Текст документа:
Юнг и Паули - Дэвид Линдорф
Шрифт:
Интервал:
Закладка:
«Наука и западная мысль»
Лекция Паули была интерпретацией истории западной мысли, показывая вековой опыт науки и мистицизма как взаимодополняющих противоположностей, придерживающихся рациональной и иррациональной, соответственно, точек зрения. В отличие от Востока, где верх одерживал мистицизм, на Западе спор между двумя противоположностями продолжался веками. Но именно наука характеризует западную цивилизацию. Со времён античности наука сохранила то, что Паули назвал «обучаемостью» — то есть наука является предметом эмпирической проверки. Возникновение этого феномена в человеческом сознании одно время считалось чем-то за пределами возможного; рациональный подход к пониманию природы был тогда непредставим. Вначале западная наука была пропитана «религиозными коннотациями, включая связь между научным познанием и познанием пути к спасению»[340]. Но в отличие от Востока, где мистическое мировоззрение, например, китайский даосизм, находилось в поиске соединения с вечностью на всех жизненных стадиях, западный ум отделял мистическое от познаваемого. Паули считал, что достигнута точка, в которой мистическое и научное должно вновь соединиться в комплементарную пару. Он писал с убеждением: «Судьба Запада — постоянно взаимодействовать с двумя этими основными позициями — рационально-критической, ищущей понимания, и мистически-иррациональной, ищущей освобождающего опыта единства»[341].
Как объяснял Паули, две эти позиции, рациональная и мистическая, со временем проходили через разные степени разделения и синтеза. Нам известны две попытки соединить науку и мистицизм — доктрина Пифагора о смешивании числа с душой в шестом веке до н.э. и средневековая алхимия с её понятием мировой души и духа в материи. В обоих случаях движение к желанному единству было прервано подъёмом рациональной мысли — соответственно, греческими атомистами в пятом веке до н.э. и возникновением современной науки в 17 веке.
Реактивные тенденции против рационализма атомистов, инициированные Платоном (428-348 г. до н.э.), привели к появлению других ветвей развития, например, неоплатонизма, в котором добро и зло соответствуют рациональному и иррациональному, как и в случае privation boni — понимания зла как отсутствия добра. Учитывая такое разнообразие противоположностей и огромное влияние на западную культуру Платона и Аристотеля, Паули, опираясь на историю, утверждал, что «эти позиции [рациональная и иррациональная] всегда будут сосуществовать бок о бок в человеческой душе, и каждая будет нести в себе другую как зародыш собственной противоположности»[342].

Задание A:
Сообщите только число строк в записях, где встречается слово «Viewport».
Текст и записи никак не связаны между собой.

Исходные данные:
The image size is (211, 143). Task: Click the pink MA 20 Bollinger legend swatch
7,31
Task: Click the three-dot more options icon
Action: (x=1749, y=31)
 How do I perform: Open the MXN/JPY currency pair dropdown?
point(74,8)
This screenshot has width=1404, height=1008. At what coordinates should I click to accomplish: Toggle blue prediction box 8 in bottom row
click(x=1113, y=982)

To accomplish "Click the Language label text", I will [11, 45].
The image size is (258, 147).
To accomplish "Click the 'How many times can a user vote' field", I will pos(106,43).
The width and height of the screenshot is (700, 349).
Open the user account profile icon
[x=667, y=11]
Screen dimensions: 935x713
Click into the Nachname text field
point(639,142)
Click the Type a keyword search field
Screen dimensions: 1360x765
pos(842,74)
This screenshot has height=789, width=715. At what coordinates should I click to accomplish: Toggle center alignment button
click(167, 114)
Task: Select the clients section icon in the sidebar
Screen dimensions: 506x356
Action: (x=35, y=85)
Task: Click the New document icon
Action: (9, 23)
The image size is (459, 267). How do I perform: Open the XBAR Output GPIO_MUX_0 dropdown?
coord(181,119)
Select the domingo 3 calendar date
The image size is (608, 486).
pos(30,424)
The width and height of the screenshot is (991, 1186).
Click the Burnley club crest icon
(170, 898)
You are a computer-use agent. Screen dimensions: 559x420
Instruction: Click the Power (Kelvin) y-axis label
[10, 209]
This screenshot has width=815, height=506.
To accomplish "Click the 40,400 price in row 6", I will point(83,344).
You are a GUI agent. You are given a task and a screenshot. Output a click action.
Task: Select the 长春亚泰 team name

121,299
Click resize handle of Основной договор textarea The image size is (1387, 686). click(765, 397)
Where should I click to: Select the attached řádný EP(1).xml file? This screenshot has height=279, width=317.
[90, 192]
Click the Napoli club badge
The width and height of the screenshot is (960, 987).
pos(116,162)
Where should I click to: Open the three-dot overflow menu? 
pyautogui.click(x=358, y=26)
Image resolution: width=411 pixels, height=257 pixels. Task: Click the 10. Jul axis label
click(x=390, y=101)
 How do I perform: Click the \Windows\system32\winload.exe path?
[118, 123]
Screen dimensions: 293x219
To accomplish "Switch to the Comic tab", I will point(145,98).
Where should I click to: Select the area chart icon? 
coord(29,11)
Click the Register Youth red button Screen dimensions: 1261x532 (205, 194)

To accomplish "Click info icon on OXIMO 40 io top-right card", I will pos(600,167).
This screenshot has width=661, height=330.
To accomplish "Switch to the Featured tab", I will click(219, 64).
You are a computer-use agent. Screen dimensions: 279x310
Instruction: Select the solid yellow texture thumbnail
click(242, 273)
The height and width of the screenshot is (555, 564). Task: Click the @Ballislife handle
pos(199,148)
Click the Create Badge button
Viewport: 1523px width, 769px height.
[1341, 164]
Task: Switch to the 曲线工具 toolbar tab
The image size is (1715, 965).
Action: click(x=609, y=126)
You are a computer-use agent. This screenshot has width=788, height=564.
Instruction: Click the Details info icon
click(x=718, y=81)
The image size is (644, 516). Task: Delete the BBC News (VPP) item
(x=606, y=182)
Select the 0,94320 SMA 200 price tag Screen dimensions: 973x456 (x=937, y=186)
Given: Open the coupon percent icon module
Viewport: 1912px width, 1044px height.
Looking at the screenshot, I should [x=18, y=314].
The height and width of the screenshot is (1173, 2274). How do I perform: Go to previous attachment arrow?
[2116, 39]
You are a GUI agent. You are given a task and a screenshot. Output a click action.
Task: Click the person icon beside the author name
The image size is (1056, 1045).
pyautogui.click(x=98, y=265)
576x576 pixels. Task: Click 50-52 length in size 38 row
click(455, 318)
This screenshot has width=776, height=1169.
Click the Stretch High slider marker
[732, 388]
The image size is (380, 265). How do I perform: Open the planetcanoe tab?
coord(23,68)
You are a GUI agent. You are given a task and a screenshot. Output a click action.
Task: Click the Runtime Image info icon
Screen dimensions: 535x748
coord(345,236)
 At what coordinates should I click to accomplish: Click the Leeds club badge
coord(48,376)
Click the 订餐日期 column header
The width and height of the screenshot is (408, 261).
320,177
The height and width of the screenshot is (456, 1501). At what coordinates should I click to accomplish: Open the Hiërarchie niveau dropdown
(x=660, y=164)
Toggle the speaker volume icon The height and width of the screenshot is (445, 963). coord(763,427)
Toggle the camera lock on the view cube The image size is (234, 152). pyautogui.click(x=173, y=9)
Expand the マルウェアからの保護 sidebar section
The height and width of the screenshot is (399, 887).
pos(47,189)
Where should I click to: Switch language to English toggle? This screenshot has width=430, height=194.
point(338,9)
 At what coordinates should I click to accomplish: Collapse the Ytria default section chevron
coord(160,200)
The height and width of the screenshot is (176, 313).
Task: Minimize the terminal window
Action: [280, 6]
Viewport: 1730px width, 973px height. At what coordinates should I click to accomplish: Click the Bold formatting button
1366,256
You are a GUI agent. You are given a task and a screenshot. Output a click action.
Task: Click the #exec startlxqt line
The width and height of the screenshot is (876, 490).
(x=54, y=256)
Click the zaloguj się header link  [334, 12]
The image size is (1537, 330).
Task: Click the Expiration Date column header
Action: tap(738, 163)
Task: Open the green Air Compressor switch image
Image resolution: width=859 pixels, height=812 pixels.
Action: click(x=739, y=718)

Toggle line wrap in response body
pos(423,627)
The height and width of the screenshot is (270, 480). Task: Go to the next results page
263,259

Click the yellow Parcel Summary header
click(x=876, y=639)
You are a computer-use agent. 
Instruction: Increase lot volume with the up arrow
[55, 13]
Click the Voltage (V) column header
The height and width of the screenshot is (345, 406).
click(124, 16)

Задание B:
Ответьте по тексту о лекции Паули на три вопроса, каждый ответ дайте с новой строки:
(i) Что, по словам Паули, означает «обучаемость» науки?
(ii) В каком веке появилась доктрина Пифагора о смешивании числа с душой?
(iii) Кто инициировал реактивные тенденции против рационализма атомистов?

Решение A:
3

Решение B:
(i) Наука является предметом эмпирической проверки.
(ii) В шестом веке до н.э.
(iii) Платон.